0.30.0 Release Notes

We’re excited to introduce several powerful improvements to data visibility, evaluation control, and LLM-based analysis. This release brings new pages, enhanced customization for properties, and more intuitive session-level insights—designed to help you streamline your evaluation workflows and better understand your pipeline’s performance.

Deepchecks LLM Evaluation 0.30.0 Release:

📁 New Data Pages: Sessions & Storage
📝 Edit LLM-Based Properties
🧩 Must/Optional Fields in Prompt Properties
📊 High-Level Property Insights
🧠 Session Topics per Environment

What's New and Improved?

New Data Pages: Sessions & Storage

We’ve added a dedicated Sessions page under each version. This view allows quick inspection and comparison of all evaluated sessions, including key metadata: session ID, number of interactions, initial user input, total latency, token usage, session annotation, and interaction types. It's a fast and informative way to analyze session-level data in your version.
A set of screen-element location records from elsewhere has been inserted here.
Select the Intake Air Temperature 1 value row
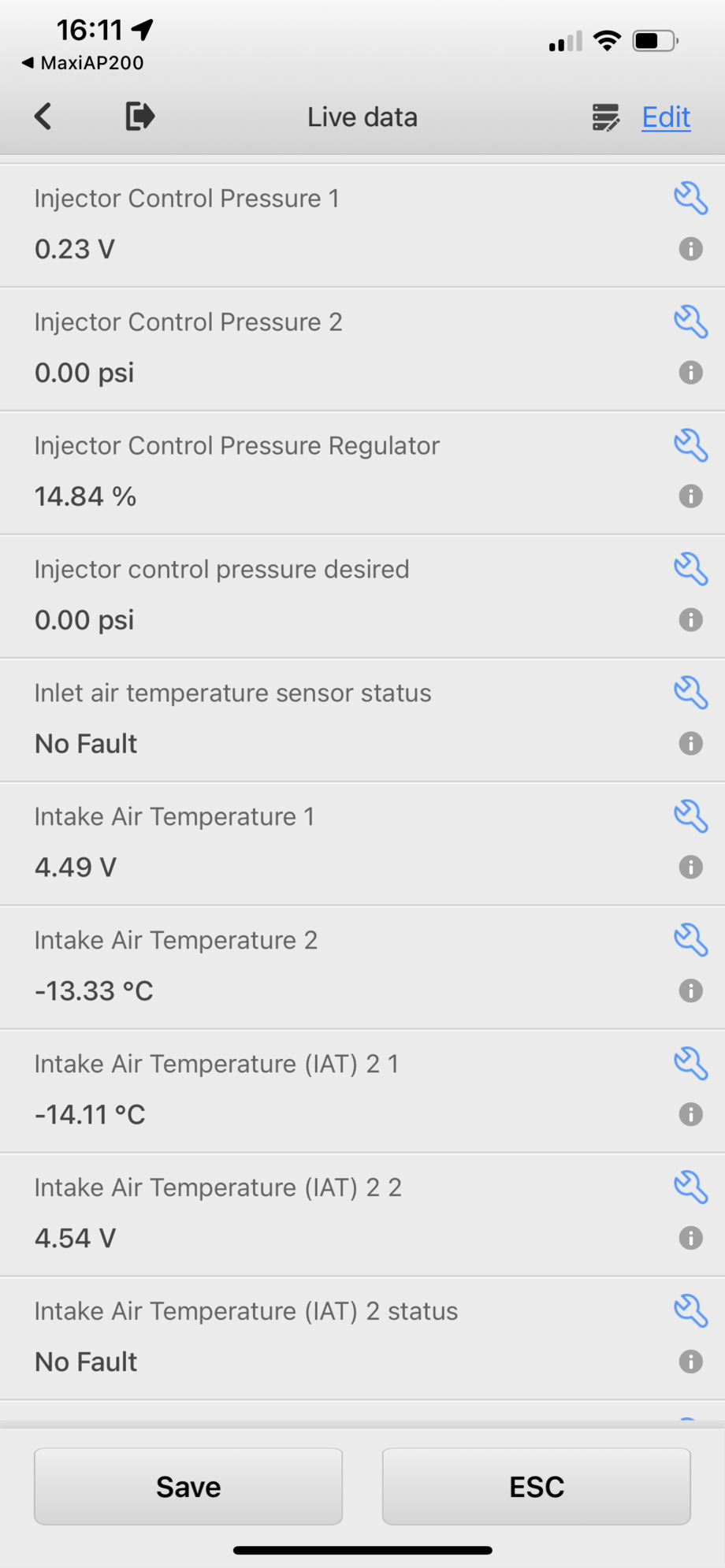Image resolution: width=725 pixels, height=1568 pixels. tap(362, 844)
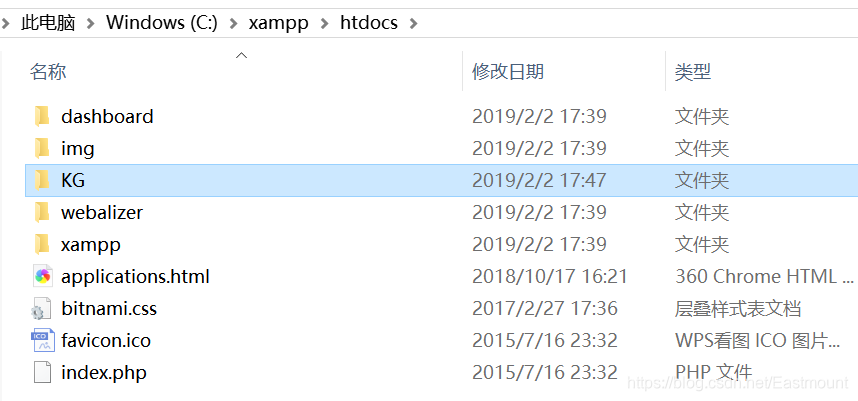
Task: Select the img folder icon
Action: pyautogui.click(x=42, y=148)
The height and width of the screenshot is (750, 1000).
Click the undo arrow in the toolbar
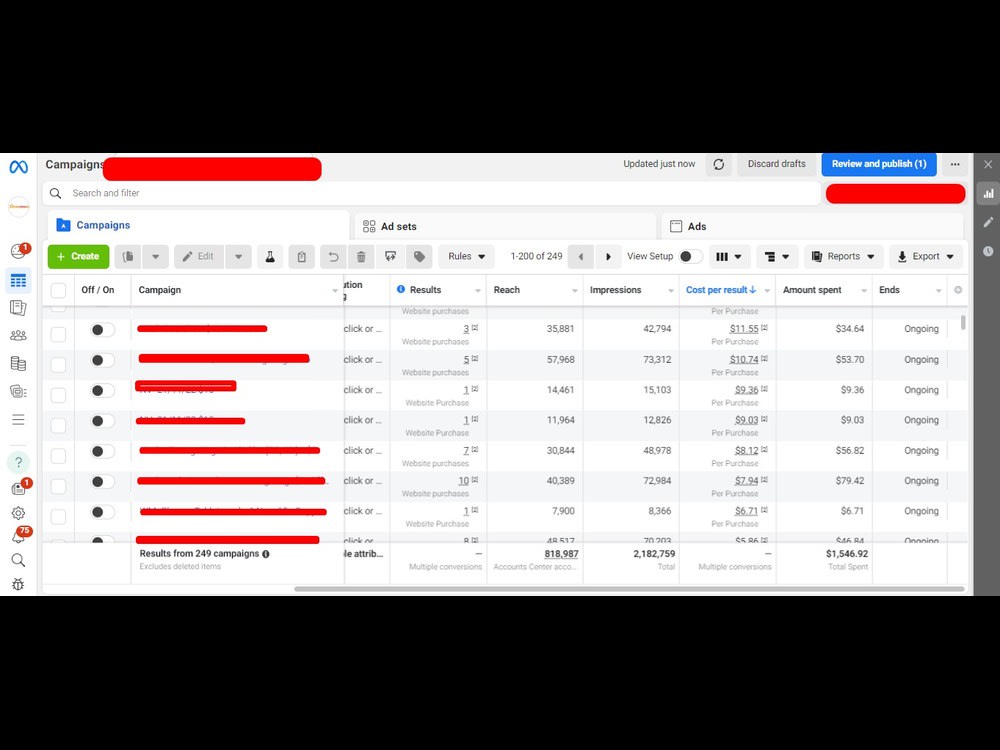point(333,256)
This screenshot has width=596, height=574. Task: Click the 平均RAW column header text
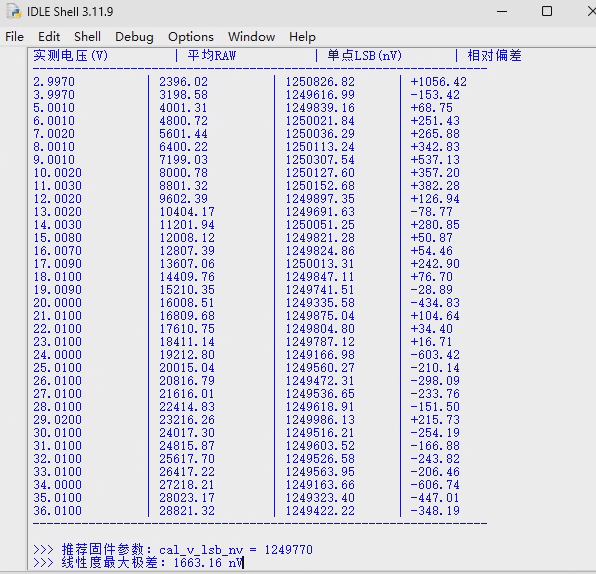(212, 56)
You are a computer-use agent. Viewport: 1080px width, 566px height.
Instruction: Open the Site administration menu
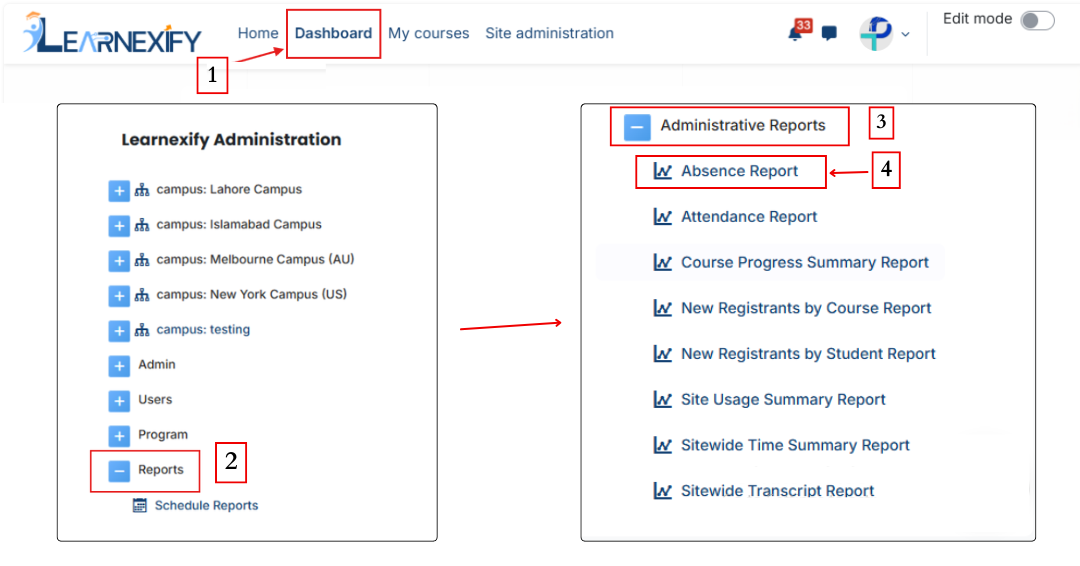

The Storage page provides visibility into unevaluated sessions—available only for the production environment. Sessions are stored here if they were not selected for evaluation based on your configured sampling ratio. This page allows basic filtering, session-level inspection, and the ability to send selected sessions to evaluation, either individually or in bulk. Learn more about sampling here.

Edit LLM-Based Properties

It’s now possible to edit existing LLM-based properties directly (instead of creating a copy). For prompt properties, numerical or categorical, you can fully update prompt content and instructions as well as the steps and description. For built-in LLM properties, editing focuses on adjusting guidelines—allowing users to better align our prebuilt properties with their specific use cases. See full details in the Property Guide.

Example of Editing a Categorical Prompt Property

Must/Optional Fields in Prompt Properties

Prompt property creation is now more flexible with Must/Optional field configuration. When defining fields for your prompt logic, you can now mark each as: Must – the field must exist in the interaction for the property to be calculated. Optional – used if present, but doesn’t block evaluation if missing. This helps reduce unnecessary N/As and improves robustness.

The Dropdown Enables Choosing Must/Optional for Each Data Field

High-Level Property Insights

We’ve added a new RCA capability called Analyze Property Failures—providing LLM-generated summaries of how your properties are performing across the version. This gives a quick, high-level view of the failure points of each property that are causing problems on the interaction and session levels, helping you prioritize areas for version improvement. Read more here.

"Text Quality" Property Failure Analysis

Session Topics per Environment

We now support topic assignment at the session level and scoped by environment. While each interaction is still tagged with a topic (available via the SDK), this reflects the session’s topic. Separating topics between evaluation and production environments enables detection of new or unexpected topics appearing only in production.